64th ISI World Statistics Congress - Ottawa, Canada

64th ISI World Statistics Congress - Ottawa, Canada

An empirically adjusted weighted ordered p-values method for meta-analysis in large-scale simultaneous hypothesis testing

Author

SS
Sinjini Sikdar

Co-author

  • W
    Wimarsha Jayanetti

Conference

64th ISI World Statistics Congress - Ottawa, Canada

Format: CPS Abstract

Keywords: meta-analysis

Session: CPS 57 - Statistical testing

Tuesday 18 July 4 p.m. - 5:25 p.m. (Canada/Eastern)

Abstract

Recent developments in high throughput genomic assays have opened up the possibility of testing hundreds and thousands of genes simultaneously. With the availability of the vast amounts of public databases, one can easily access multiple genomic study results where each study comprises of significance testing results of thousands of genes. Researchers, nowadays, tend to combine this genomic information from these multiple studies in the form of a meta-analysis. Most traditional meta-analysis methods aim at combining summary results to find signals in at least one of the studies. However, often the goal is to identify genes that are differentially expressed in a consistent pattern across multiple studies.
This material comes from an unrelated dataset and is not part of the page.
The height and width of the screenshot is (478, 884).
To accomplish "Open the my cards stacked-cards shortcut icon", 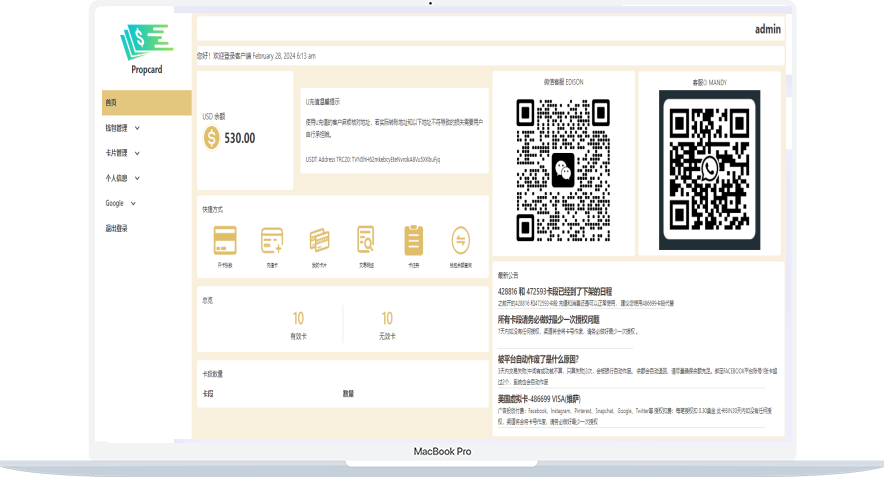I will 320,240.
Recently, a meta-analysis method based on the summaries of weighted ordered p-values (WOP) has been proposed that aim at detecting significance in a majority of studies. In the presentation, I will discuss how adherence to the standard null distributional assumptions of the WOP meta-analysis method can lead to incorrect significance testing results. To overcome this, I will propose a robust meta-analysis method that performs an empirical modification of the individual p-values before combining them through the WOP approach. Through various simulation studies, I will show that my proposed meta-analysis method outperforms the WOP method in terms of accurately identifying the truly significant set of genes by reducing false discoveries, especially in the presence of unobserved confounding variables. I will illustrate the application of my method on real genomic datasets.